'''

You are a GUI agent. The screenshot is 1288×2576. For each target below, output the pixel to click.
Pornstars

'''
'''

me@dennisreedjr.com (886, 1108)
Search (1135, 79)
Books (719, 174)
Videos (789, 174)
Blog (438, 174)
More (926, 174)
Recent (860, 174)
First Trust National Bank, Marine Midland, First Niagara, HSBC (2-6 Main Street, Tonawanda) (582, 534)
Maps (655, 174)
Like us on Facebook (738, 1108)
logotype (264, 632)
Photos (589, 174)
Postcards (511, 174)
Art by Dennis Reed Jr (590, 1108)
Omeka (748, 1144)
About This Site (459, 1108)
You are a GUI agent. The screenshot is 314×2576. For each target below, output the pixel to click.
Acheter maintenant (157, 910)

'''

What you need to do: Pull out all lines from the entries above in which the word "pixel" appears.

Your response:
You are a GUI agent. The screenshot is 1288×2576. For each target below, output the pixel to click.
You are a GUI agent. The screenshot is 314×2576. For each target below, output the pixel to click.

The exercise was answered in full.